Africa has always suffered from the banes of illegal migration. In recent years, however, migration in Africa has gone from being a passing or restricted problem to a social and structural phenomenon intimately linked to the prevailing political and economic conditions in African countries.

With changes in security conditions and the emergence of terrorist groups in Africa, migration has become a burning issue on the agendas of African-European summits.

France, in particular, is concerned with this issue, given its colonial past in Africa and the presence on its soil of important communities of African origins. For France, immigration will be a major national and regional challenge during the coming decades.

Despite the urgency of the challenge, solutions to the problem of migration from Africa are slow to come and African countries have yet to incorporate immigration in a comprehensive cooperation initiative.

Usually, African governments address migration on a strictly local scale with temporary policies not supported by adequate means and tools to have a significant effect on the problem. Migrants are not intimidated by borders and national barriers fail to dam their increasing flow.

African countries are always counting on and waiting for European aid earmarked for anti-immigration programmes but those funds are shrinking under the effects of the economic crisis and a lack of coordination between European countries.

Terrorism has gone into business in African immigration. Migrants are easy prey for organised crime and terrorist groups. This has occured since immigration from Africa is no longer a priority for European governments in general and for France in particular. The latter will show interest in migration issues only in so far as they represent a security threat.

With the increase in security threats in Europe, more funds are allocated to dealing with them. In this European context, addressing migration in and from Africa has become a financial burden on European governments.

To face terrorism, African countries need financial and logistic assistance from Europe in addition to funds for their migration policies and programmes. In the end, fighting terrorism in Europe has won the day and fighting immigration has been relegated to a lower European priority.

Within this context and since rejoining the African Union last year, Morocco has developed an African plan for dealing with migration from Africa. The plan was unveiled during the African Union Summit in Addis Ababa in the presence of Moroccan King Mohammed VI.

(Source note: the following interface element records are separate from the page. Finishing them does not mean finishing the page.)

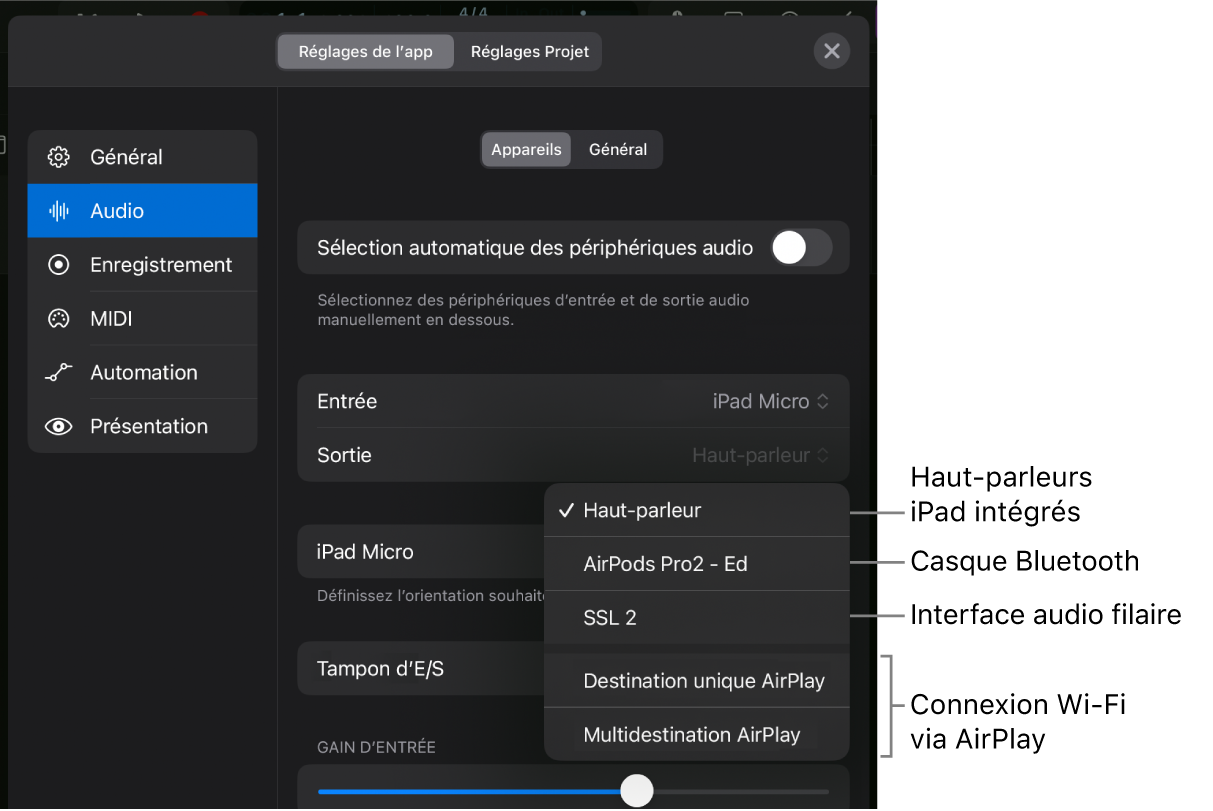Select the Automation settings category
Screen dimensions: 1213x811
[x=144, y=372]

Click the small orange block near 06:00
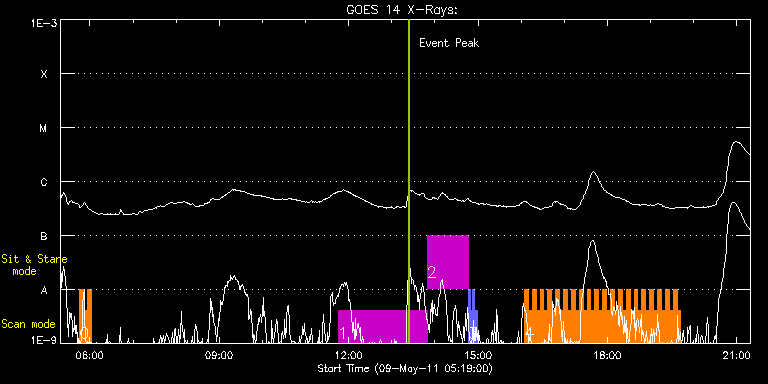pos(85,316)
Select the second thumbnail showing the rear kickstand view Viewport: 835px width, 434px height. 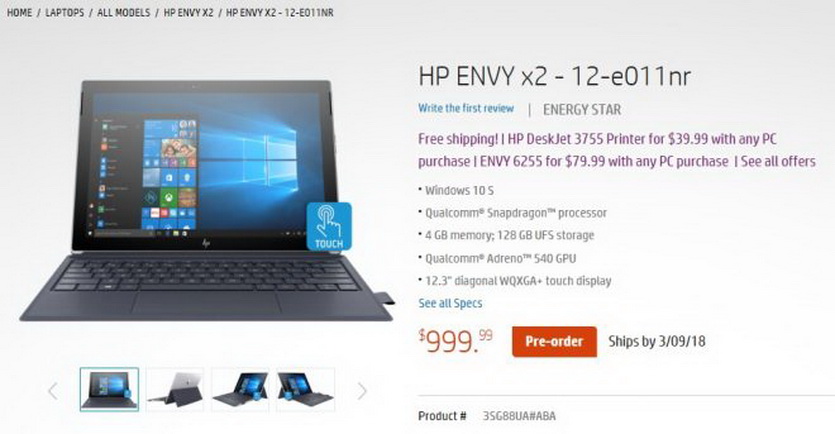175,389
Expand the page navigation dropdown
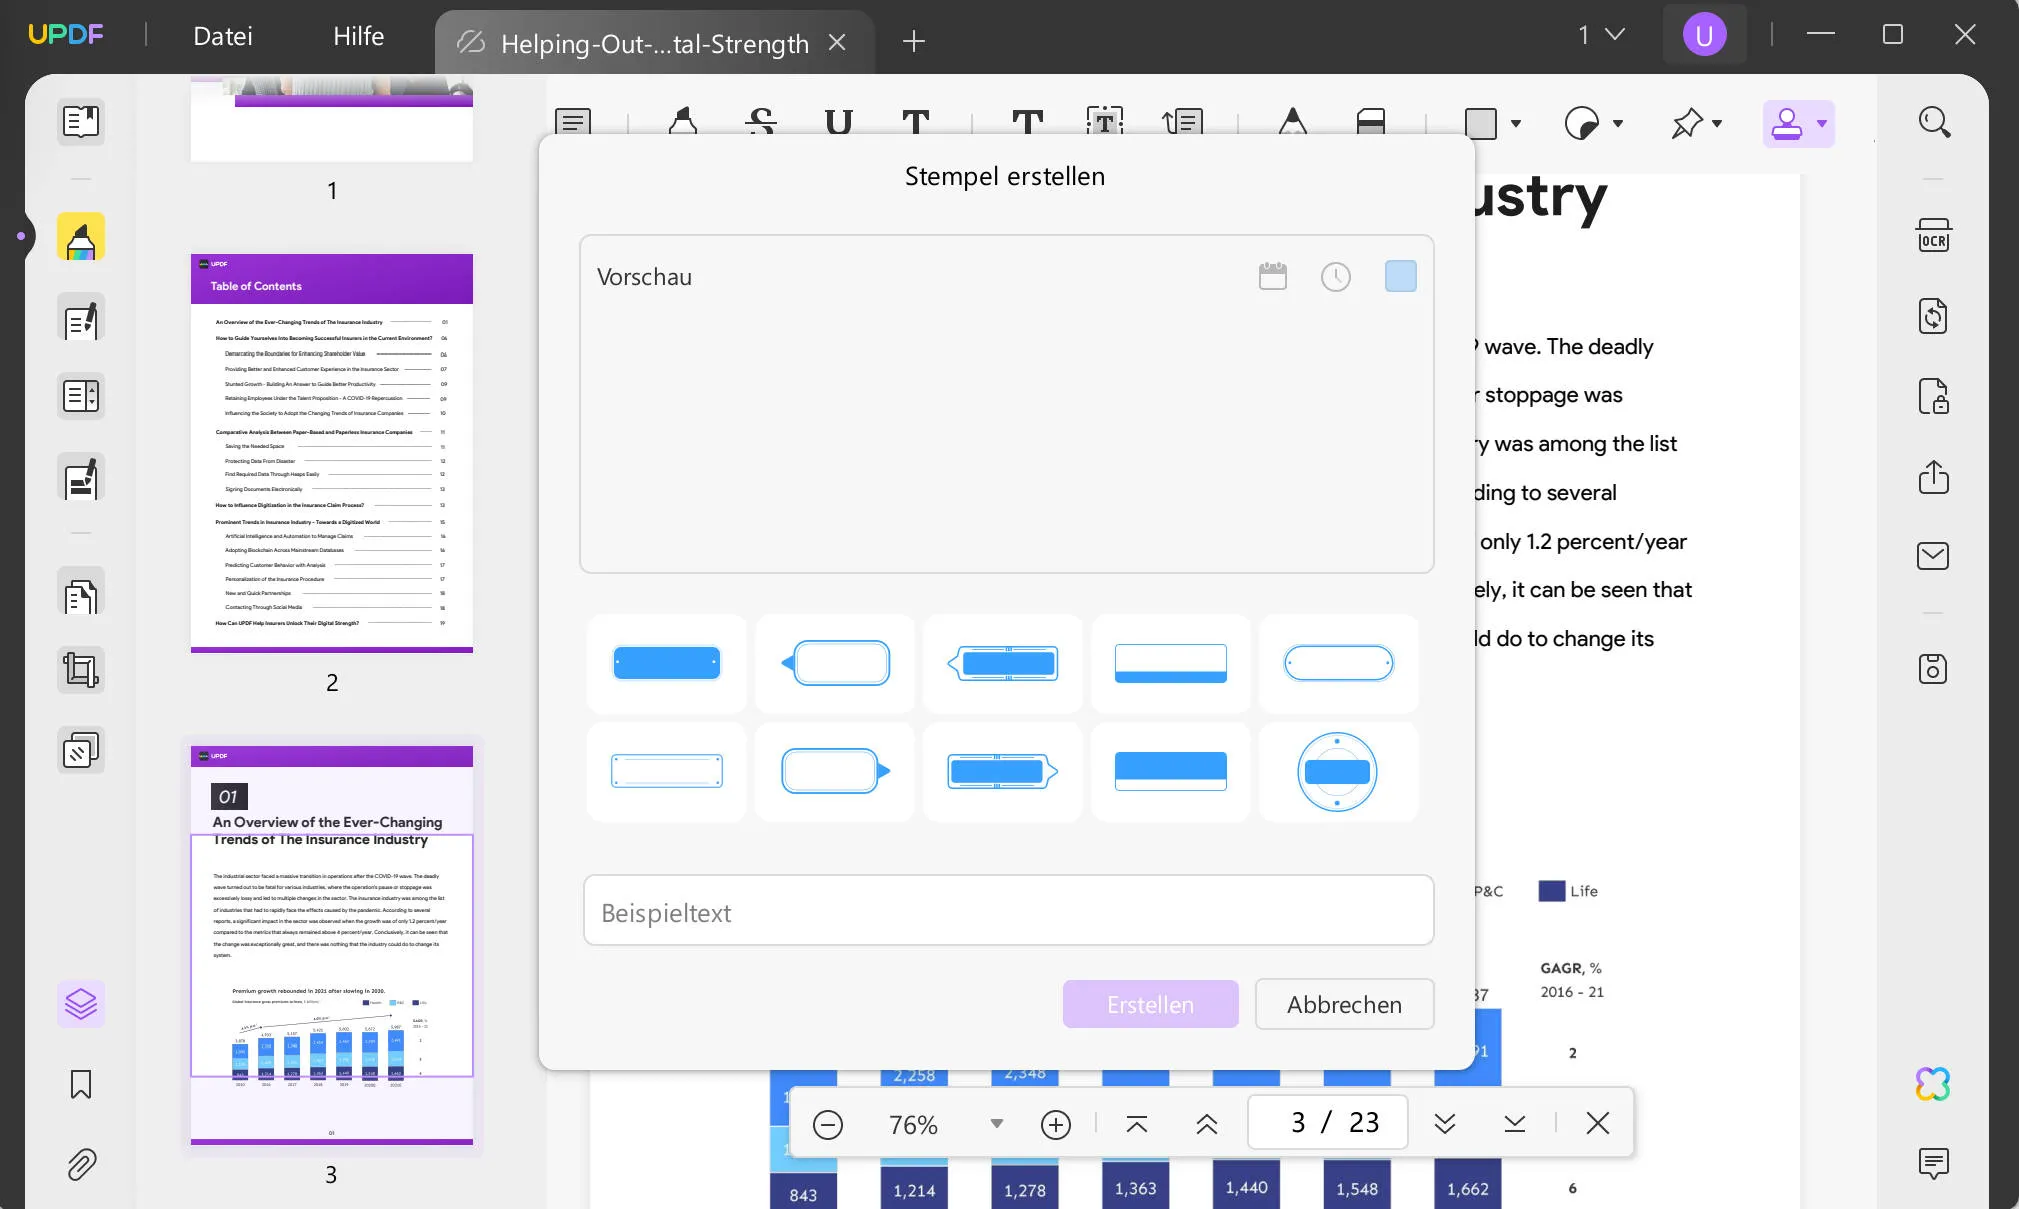The width and height of the screenshot is (2019, 1209). 1596,36
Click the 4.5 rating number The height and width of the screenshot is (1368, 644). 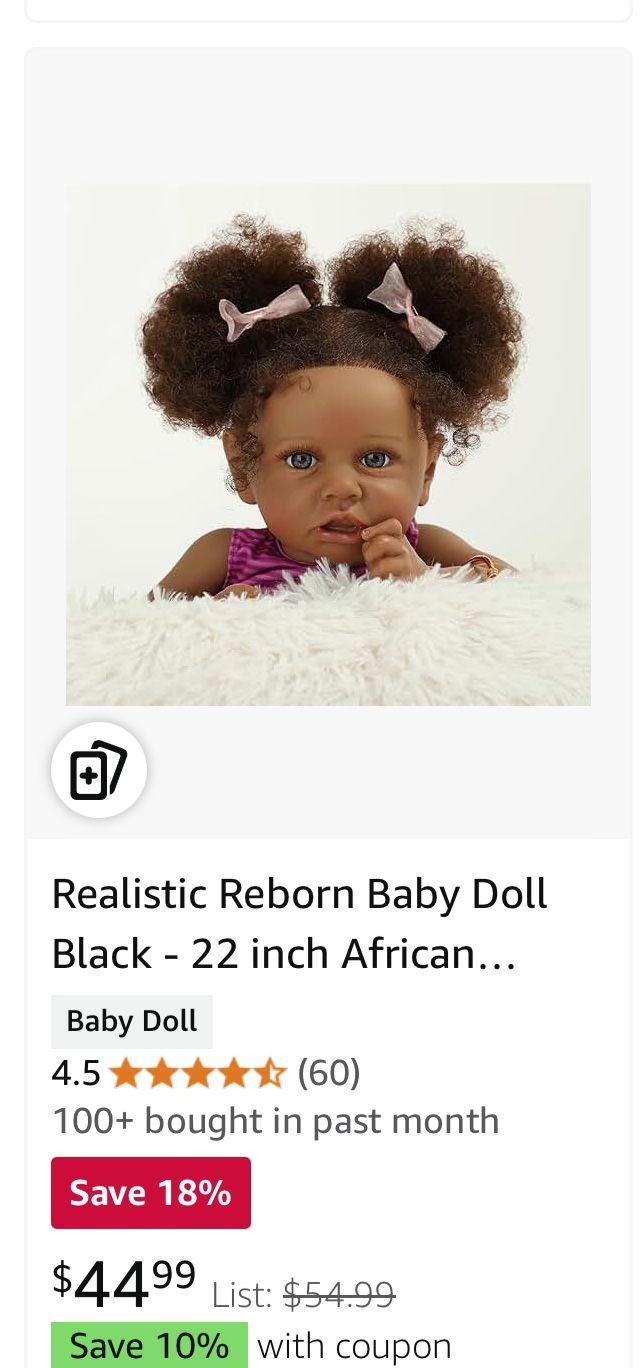pyautogui.click(x=76, y=1073)
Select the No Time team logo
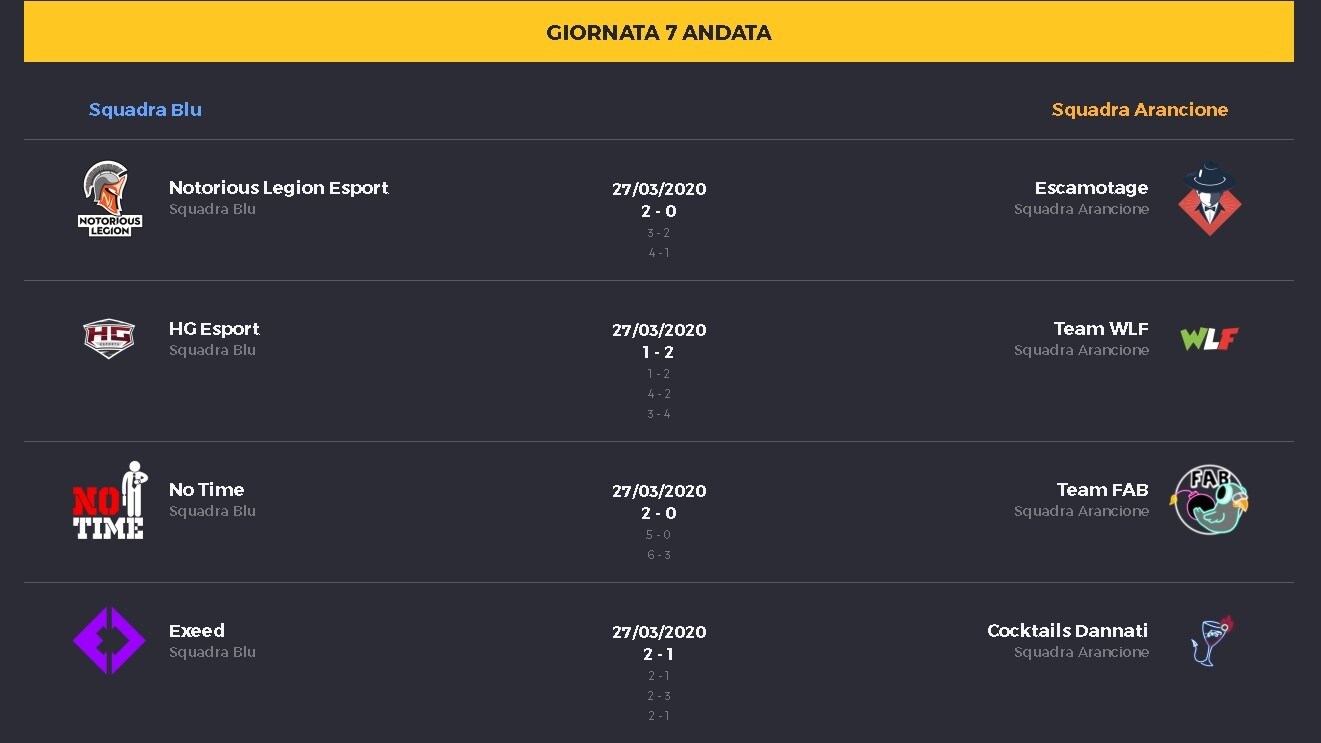Screen dimensions: 1321x743 click(x=109, y=500)
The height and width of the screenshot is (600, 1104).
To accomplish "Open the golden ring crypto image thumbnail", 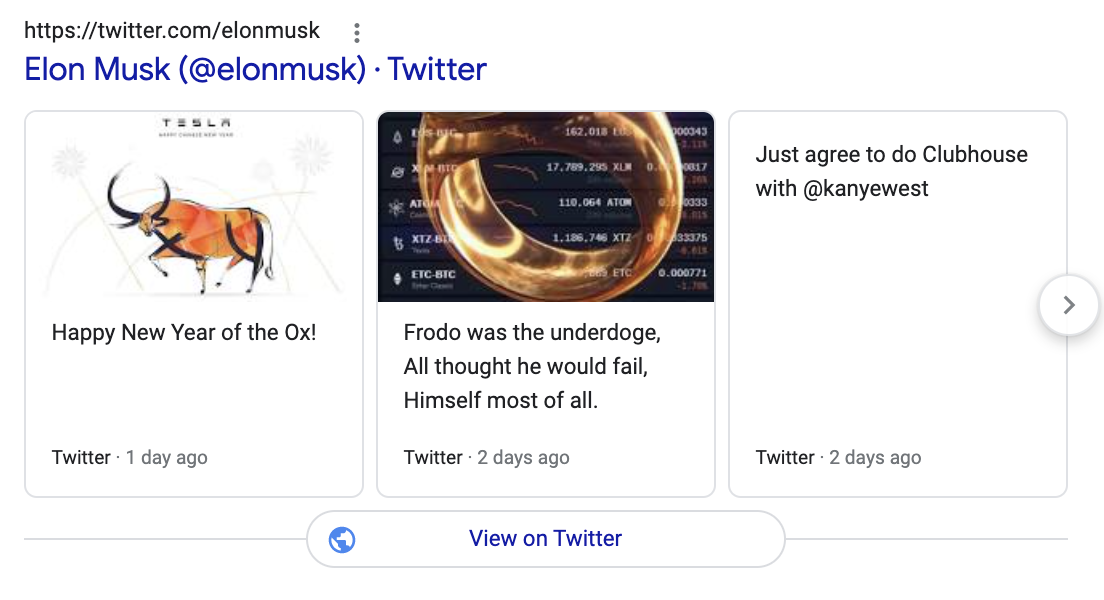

Moroccan Foreign Minister Nasser Bourita said the plan would focus on looking at migration as an opportunity rather than a necessity, changing the stereotypes people have of migrants and coming up with comprehensive plan for upholding migrant rights by coordinating with regional and international parties.

Such an initiative is not new in Morocco. Years ago, a national programme dealing with migration was started and led to a special law for migrants, a first in the kingdom.

Several internal measures were taken, such as a campaign to regularise the presence of African migrants in Morocco and specific educational programmes to counter racist views and attitudes towards them. This Moroccan experiment was hailed in African capitals as a pioneering effort.

During the African Summit, Morocco tried to convince African leaders to initiate migration policies to be incorporated into a wider economic vision. Migration in Africa can become an engine for economic development rather than a costly burden.

Such an approach to migration might be too ambitious for the African Union, which is stymied by internal divisions. Structural barriers stand in the way of cooperation. Still, to have an effective impact, the best plans will need to be backed with strong political will.